[[ Document text open ]]

A soldier's charity is to close down after it raked in £555,000 in donations – but spent just £15,000 on actually helping people.
Afghan Heroes was founded by Denise Harris in memory of her son Lee who was killed by an improvised explosive device in Nad-e-Al while serving in Afghanistan in July 2009.
The Charity Commission froze the organisation's bank accounts and launched an inquiry in December into the charity which helps hard-up and injured former soldiers.
But an interim manager has now declared the charity "no longer a viable concern" and that it will be wound up while the investigation continues.
In a letter to former volunteers, interim manager Brian Johnson of HW Fisher & Company, said: "As a result I am, I am in the process of winding down the operations of the charity and no further action should take place in terms of events or other fundraising or support activities."
During 2012, Afghan Heroes received £548,440, and while it spent £516,288, just £15,153 went on helping soldiers and their families. Some £241,014 was spent on encouraging people to donate money, £233,910 on fundraising events, and £190,479 on wages for eight full-time and 16 part-time staff.
Fundraiser Tony Hall, volunteered for the charity four days a week and raised around £20,000 for the organisation over three years after he met founder Denise Harris.

[[ Document text closed ]]

Carry on the news article about the closure of the Afghan Heroes charity, beginning after its final sentence. The listing is separate material and has no connection to the article about the Afghan Heroes charity.

[[ Source data open ]]

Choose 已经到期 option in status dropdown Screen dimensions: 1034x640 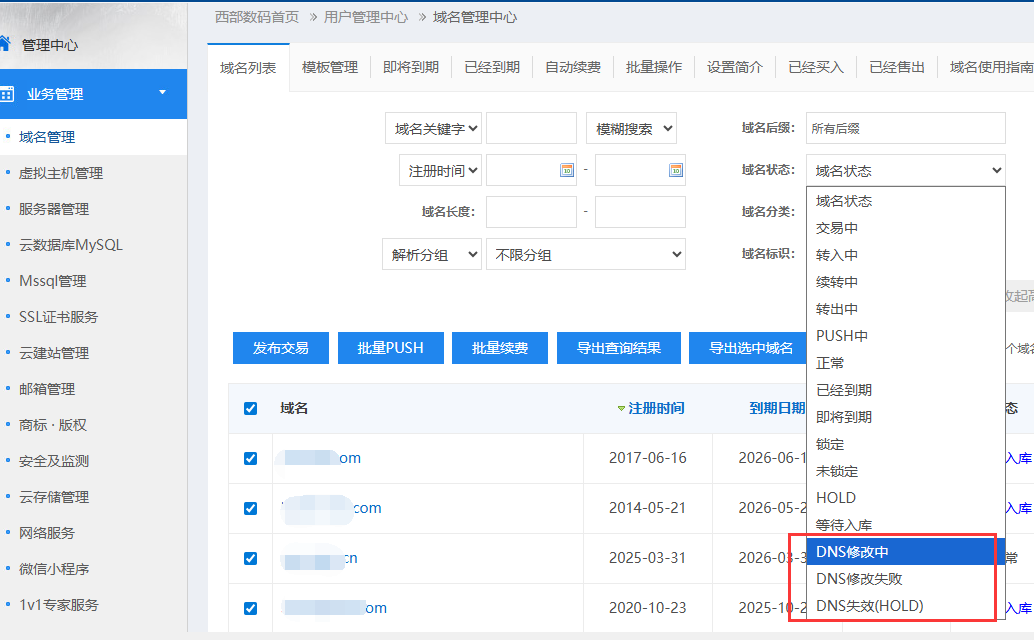pyautogui.click(x=843, y=390)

[[ Source data closed ]]

▸ **Output for this task**
Mr Hall, who left when he found out the charity was under investigation, said: "I feel sorry for them in truth. She lost her son and that is sad.
"They didn't expect this. They expected to get through it I think.
"I don't hate them for what has happened. It is just that I wonder where the money has gone sometimes.
"It is all very well saying it is being wound up and it is not 'viable' but where has all the fundraising that we worked so hard for gone?"
The commission met with the trustees last October to discuss misgivings but still had concerns about financial mismanagement so started an inquiry. In a statement at the time, the watchdog said it was looking at the charity's management and administration including "the significant risk to, and potential loss of, the charity's funds or other property".
It is also investigating "unmanaged conflicts of interest and unauthorised trustee benefits" and whether trustees have made any failings. In a statement in December, Denise Harris, 50, said the Somerset-based charity had tried to act properly.